Fun. A smashing, glossy magazine style lifestyle. Cooks on the telly are always grinning and their friends are all so good looking it makes me want to punch myself in the face for even looking at them. In fact... there. That'll teach me for not having endless friends and family get-togethers in sunny gardens with barbecues and children and dogs and chickens and, I don't know, the local fucking farmer. Why not? He usually tips up at these things on the box, all rosy-faced with a bucket of cider and something to say about "local" produce.

It's all bollocks...

Or at least what we are being sold is bollocks. Solid gold bollocks.

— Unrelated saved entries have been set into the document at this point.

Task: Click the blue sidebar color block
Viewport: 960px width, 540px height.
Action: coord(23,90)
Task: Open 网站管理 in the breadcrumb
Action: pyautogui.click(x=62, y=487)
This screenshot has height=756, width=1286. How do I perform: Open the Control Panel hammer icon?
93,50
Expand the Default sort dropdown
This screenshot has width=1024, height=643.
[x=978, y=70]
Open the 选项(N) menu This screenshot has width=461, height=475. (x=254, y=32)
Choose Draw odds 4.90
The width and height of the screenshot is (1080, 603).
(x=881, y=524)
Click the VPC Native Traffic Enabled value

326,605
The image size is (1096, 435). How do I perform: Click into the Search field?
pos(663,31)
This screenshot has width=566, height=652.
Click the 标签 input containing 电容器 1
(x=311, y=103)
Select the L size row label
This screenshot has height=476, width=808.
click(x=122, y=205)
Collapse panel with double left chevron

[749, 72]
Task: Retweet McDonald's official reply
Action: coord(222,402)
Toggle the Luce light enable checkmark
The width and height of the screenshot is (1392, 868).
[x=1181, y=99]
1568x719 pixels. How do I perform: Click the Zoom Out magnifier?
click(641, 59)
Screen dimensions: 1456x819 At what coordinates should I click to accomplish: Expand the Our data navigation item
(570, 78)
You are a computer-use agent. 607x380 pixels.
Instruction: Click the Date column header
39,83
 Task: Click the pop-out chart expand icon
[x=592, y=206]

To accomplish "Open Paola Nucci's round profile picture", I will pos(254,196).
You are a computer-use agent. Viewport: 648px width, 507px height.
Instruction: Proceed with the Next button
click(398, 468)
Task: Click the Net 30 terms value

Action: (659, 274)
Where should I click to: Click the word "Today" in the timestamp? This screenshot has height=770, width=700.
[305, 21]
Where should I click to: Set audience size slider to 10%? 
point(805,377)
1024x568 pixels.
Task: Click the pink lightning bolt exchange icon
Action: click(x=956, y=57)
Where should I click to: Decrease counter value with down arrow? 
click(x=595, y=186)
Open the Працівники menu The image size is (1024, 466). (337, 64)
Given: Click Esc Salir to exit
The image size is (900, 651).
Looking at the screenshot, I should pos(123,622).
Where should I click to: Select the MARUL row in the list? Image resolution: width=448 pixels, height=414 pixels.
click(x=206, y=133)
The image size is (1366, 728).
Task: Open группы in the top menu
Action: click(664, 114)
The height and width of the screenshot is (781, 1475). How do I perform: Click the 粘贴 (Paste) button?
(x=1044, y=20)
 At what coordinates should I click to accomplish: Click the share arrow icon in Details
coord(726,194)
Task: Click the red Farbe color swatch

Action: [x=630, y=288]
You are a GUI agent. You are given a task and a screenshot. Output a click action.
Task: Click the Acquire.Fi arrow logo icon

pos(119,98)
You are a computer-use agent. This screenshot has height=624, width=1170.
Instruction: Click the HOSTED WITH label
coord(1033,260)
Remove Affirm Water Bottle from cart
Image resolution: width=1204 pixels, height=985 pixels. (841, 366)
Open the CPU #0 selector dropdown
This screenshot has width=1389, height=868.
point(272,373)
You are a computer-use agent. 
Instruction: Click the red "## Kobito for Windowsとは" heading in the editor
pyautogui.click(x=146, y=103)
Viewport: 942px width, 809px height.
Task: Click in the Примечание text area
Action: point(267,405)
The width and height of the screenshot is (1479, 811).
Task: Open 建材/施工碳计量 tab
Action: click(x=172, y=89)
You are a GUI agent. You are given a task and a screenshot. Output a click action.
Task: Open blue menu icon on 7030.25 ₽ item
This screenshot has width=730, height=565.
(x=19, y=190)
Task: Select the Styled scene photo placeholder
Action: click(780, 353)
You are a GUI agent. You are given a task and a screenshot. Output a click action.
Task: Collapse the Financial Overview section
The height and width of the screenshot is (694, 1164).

Despite the bile and vitriol I've just painstakingly typed out, I try to cook. Nice stuff when I can, if I can afford it and if I can figure out a way to do it without the ridiculous "restaurant kitchen standard" stuff they use on the TV. Who has a fucking Aga anyway? Or a 6 hob range? Or a fucking farm nearby, come to that.

In what, in my mind, is becoming an increasingly pathetic attempt to justify myself, here's why I bother:

• I try to be healthy because I hate being overweight
• I try to do things cheaply because I've got a shit job, and I object to being told to spend £15 on a fucking chicken.
• I get a sense of accomplishment on the occasions when I don't fuck it up (something I don't get at work)
• When food tastes nice, it makes me happy (draw your own conclusions about my shallowness)
• More often than not the person/people (it's very rarely "people") that I cook for are the people I care most about, and being the person I am it's the best way I have to show that I care slightly.
• Come the Apocalypse, being able to do something practical might increase my chances of survival. At that point, my capacity for manipulating electric ones and zeroes is going to be worth the sum total of dick all.

Sunday, March 18, 2012

Recipe: Butter, Sage, Parmesan, Spaghetti

It's Sunday evening, I'm knackered and can't be fannied with anything complicated and yet I tried this as inspired by both this dude:

and this dude:

A big dollop of butter (probably 4 tablespoons)
Small glug of oil
Enough spaghetti for 2 hungry people
25g of sage, stalks off (not sure why but they looked tough)
Parmesan (again, enough for 2 hungry people)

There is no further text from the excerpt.